Kelvin Indogun; 

## Review Website Scraper Script

#### Initial Setup for Web Scraping
In preparation for the web scraping task, I began by importing various Python libraries that were essential for this process.

In [1]:
# Importing required libraries for web scraping and data processing
from bs4 import BeautifulSoup  # For HTML parsing
import requests  # For making HTTP requests to the website
import pandas as pd  # For data manipulation and storage
import datetime as dt  # For handling date and time
import time  # For managing delays in requests
import logging  # For logging information during the scraping process
import random  # For randomizing request intervals
import re  # For regular expression operations

#### Logging Setup for Web Scraping

To efficiently monitor and troubleshoot the web scraping process, I set up a logging system. Logging is essential in capturing real-time events, errors, and informational messages that occur during the scraping. This setup will help to keep track of the script's execution flow and debug any issues.
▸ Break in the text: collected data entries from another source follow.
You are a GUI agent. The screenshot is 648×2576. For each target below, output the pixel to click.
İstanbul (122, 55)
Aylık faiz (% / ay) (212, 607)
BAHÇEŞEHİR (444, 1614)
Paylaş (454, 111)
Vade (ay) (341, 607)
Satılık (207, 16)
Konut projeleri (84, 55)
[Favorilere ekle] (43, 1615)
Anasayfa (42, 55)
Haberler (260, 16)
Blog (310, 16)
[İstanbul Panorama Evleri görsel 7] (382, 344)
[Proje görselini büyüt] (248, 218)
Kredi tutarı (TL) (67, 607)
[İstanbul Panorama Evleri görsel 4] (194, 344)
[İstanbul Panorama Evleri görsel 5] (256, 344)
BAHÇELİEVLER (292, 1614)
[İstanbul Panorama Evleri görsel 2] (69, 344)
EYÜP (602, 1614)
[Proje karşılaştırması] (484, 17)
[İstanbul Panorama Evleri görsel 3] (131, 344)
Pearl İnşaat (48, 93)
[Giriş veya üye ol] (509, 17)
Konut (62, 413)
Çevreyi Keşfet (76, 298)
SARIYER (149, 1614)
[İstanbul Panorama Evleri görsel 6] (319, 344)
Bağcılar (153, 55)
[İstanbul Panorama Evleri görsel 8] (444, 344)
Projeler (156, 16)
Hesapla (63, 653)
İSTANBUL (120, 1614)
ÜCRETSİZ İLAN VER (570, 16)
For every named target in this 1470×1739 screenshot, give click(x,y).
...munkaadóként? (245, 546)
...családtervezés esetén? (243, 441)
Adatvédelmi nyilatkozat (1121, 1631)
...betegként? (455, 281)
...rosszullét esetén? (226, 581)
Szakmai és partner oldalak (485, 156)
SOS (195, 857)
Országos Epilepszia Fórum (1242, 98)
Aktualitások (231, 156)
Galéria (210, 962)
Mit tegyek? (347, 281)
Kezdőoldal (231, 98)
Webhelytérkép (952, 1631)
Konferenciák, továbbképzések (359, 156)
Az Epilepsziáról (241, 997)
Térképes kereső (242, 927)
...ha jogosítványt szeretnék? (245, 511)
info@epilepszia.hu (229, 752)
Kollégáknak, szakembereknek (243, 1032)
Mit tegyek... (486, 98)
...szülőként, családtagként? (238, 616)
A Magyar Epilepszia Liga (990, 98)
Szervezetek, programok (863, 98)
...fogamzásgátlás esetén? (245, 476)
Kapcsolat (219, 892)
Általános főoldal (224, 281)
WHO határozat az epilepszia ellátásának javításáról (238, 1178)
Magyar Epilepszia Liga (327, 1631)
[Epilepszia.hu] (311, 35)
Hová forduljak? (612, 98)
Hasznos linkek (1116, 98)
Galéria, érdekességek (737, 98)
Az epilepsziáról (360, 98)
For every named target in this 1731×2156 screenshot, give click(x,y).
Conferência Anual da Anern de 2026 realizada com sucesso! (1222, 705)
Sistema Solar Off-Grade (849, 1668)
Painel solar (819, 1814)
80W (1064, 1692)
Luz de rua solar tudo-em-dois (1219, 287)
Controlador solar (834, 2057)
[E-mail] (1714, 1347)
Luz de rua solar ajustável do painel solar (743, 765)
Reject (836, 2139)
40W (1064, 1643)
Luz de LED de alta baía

I configured a logger with two handlers:

File Handler: This handler writes logs to a file named 'scraping_logs.log'. It is useful for storing a permanent record of the script's execution, which I can review later for analysis or debugging.

Stream Handler: This handler outputs logs to the console. It's beneficial for real-time monitoring of the script's progress and immediate awareness of any issues or significant events.

Both handlers use a standard format to record the timestamp, log level, and message, providing a consistent and detailed log output.

In [2]:
# Setting up the logger
logger = logging.getLogger()
logger.setLevel(logging.INFO)

# file handler to write logs to a file
file_handler = logging.FileHandler('scraping_logs.log')
file_handler.setFormatter(logging.Formatter('%(asctime)s - %(levelname)s - %(message)s'))
logger.addHandler(file_handler)

# stream handler to print logs to the console
stream_handler = logging.StreamHandler()
stream_handler.setFormatter(logging.Formatter('%(asctime)s - %(levelname)s - %(message)s'))
logger.addHandler(stream_handler)

##### Base code was obtained from https://github.com/evan-roberts/trustpilot-scrape/blob/main/trustpilot.py
##### However, A lot of Modifications have been made to the code base, making it more modular

#### Generating Random Headers for Web Requests

To make the web scraping activities more robust and less detectable by websites, I implemented a function to generate random HTTP headers for each request. This function, get_random_headers, selects a user agent at random from a predefined list and sets other HTTP header fields such as 'Accept-Encoding', 'Accept', and 'Accept-Language'.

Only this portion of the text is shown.